Comparison of lung volumes throughout the process shows the expected shrinkage reported in the literature50,52,53, with no additional shrinkage due to the contrast agents applied. We recommended that samples are stored in 70% ethanol to avoid further volume changes. An alternative to be considered is immersion in agarose gels, which do not wash out the contrast agent or dehydrate the sample11. In the case of paraffin storage, preservation can be assured and moreover, the lungs can be scanned with only a slight decrease in the image contrast while continuing to allow planning of the histological cuts to the regions of interest.

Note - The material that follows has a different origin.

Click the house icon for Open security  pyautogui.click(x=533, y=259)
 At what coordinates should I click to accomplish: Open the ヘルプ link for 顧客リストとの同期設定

Silver nitrate produced higher contrast at a 3% concentration (saturated) than iodine at the same concentration on the analysed micro-CT images. A higher contrast could be achieved for iodine by increasing its concentration up to its saturation limit. Subsequent histopathology enabled us to perform a detailed CT examination of the lung anatomy and composition from the payload carried by the contrast materials54. Consequently, in the future, this method may enable stratification of abnormal CT densities (including ground-glass opacities) associated with a wide variety of pulmonary diseases in preclinical research. Any other model of injury, infection or tumorigenesis which also present clusters of cells as hallmarks of the host response could be enhanced by high-atomic-number contrast agents in micro-CT imaging.

Potential adverse structural or health effects of contrast media have been extensively studied over the last 20 years. As a result, the design of small-molecule image contrast agents has been highly optimized with successful examples such as lipid emulsions (Exitron 12000, Miltenyi Biotec) and nanoparticles (Mvivo Au, MediLumine). The physical, chemical, and pharmacological properties of contrast agents can be manipulated and modified to fit the desired application and its design specifications8.

In conclusion, the results obtained through our contrast-enhancement technique allows the discrimination of micrometre length complex lung structures for the stratification of tuberculosis lesions in mice samples. Probably the biggest advantage of this technique is the fast data acquisition and the non-destructive virtual slicing. Our method provides volumetric images by conventional preclinical CT scan, which is an imaging technique accessible to the general scientific community. We challenge previous procedures in overcoming the ground glass opacities of the pathological condition of our samples by diffusing the contrast agent into the Tuberculosis lesions. While here our technique has been demonstrated with post mortem imaging, it provides the basis for designing a low-osmolar contrast agent/saline that could be used for in vivo imaging of the lung.